=== Begin Enclosure ===
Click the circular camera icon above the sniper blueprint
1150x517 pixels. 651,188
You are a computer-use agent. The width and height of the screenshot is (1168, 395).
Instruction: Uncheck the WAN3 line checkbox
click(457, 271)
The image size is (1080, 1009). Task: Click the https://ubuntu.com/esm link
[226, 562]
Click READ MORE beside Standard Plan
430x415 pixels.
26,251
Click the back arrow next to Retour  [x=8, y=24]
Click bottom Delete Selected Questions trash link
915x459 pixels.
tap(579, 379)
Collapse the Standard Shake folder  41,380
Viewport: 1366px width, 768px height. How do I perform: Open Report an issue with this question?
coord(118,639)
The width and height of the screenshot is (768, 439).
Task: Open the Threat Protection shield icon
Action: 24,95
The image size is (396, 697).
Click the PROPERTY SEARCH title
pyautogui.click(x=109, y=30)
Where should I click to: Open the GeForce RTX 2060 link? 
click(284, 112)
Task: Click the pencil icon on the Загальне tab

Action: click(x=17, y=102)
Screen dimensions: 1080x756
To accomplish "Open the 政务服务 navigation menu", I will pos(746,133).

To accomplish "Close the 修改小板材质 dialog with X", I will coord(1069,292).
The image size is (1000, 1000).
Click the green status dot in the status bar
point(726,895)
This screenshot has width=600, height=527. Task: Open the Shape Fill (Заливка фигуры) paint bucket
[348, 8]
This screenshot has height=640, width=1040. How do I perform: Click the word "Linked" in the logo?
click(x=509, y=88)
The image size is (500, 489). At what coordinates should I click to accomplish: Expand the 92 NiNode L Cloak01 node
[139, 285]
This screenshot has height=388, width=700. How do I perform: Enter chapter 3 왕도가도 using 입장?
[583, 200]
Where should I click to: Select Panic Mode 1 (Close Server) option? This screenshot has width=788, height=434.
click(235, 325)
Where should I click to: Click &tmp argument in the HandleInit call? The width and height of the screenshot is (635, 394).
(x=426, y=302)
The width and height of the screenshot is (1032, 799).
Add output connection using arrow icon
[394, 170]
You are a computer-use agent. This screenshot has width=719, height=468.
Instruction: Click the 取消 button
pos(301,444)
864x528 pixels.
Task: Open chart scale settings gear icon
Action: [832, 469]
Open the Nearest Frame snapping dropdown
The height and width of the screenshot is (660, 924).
=== End Enclosure ===
TASK REQUIREMENTS: Output an exact copy of the listing.

OUTPUT FOR THIS TASK:
Click the circular camera icon above the sniper blueprint
1150x517 pixels. 651,188
You are a computer-use agent. The width and height of the screenshot is (1168, 395).
Instruction: Uncheck the WAN3 line checkbox
click(457, 271)
The image size is (1080, 1009). Task: Click the https://ubuntu.com/esm link
[226, 562]
Click READ MORE beside Standard Plan
430x415 pixels.
26,251
Click the back arrow next to Retour  [x=8, y=24]
Click bottom Delete Selected Questions trash link
915x459 pixels.
tap(579, 379)
Collapse the Standard Shake folder  41,380
Viewport: 1366px width, 768px height. How do I perform: Open Report an issue with this question?
coord(118,639)
The width and height of the screenshot is (768, 439).
Task: Open the Threat Protection shield icon
Action: 24,95
The image size is (396, 697).
Click the PROPERTY SEARCH title
pyautogui.click(x=109, y=30)
Where should I click to: Open the GeForce RTX 2060 link? 
click(284, 112)
Task: Click the pencil icon on the Загальне tab

Action: click(x=17, y=102)
Screen dimensions: 1080x756
To accomplish "Open the 政务服务 navigation menu", I will pos(746,133).

To accomplish "Close the 修改小板材质 dialog with X", I will coord(1069,292).
The image size is (1000, 1000).
Click the green status dot in the status bar
point(726,895)
This screenshot has width=600, height=527. Task: Open the Shape Fill (Заливка фигуры) paint bucket
[348, 8]
This screenshot has height=640, width=1040. How do I perform: Click the word "Linked" in the logo?
click(x=509, y=88)
The image size is (500, 489). At what coordinates should I click to accomplish: Expand the 92 NiNode L Cloak01 node
[139, 285]
This screenshot has height=388, width=700. How do I perform: Enter chapter 3 왕도가도 using 입장?
[583, 200]
Where should I click to: Select Panic Mode 1 (Close Server) option? This screenshot has width=788, height=434.
click(235, 325)
Where should I click to: Click &tmp argument in the HandleInit call? The width and height of the screenshot is (635, 394).
(x=426, y=302)
The width and height of the screenshot is (1032, 799).
Add output connection using arrow icon
[394, 170]
You are a computer-use agent. This screenshot has width=719, height=468.
Instruction: Click the 取消 button
pos(301,444)
864x528 pixels.
Task: Open chart scale settings gear icon
Action: [832, 469]
Open the Nearest Frame snapping dropdown
The height and width of the screenshot is (660, 924).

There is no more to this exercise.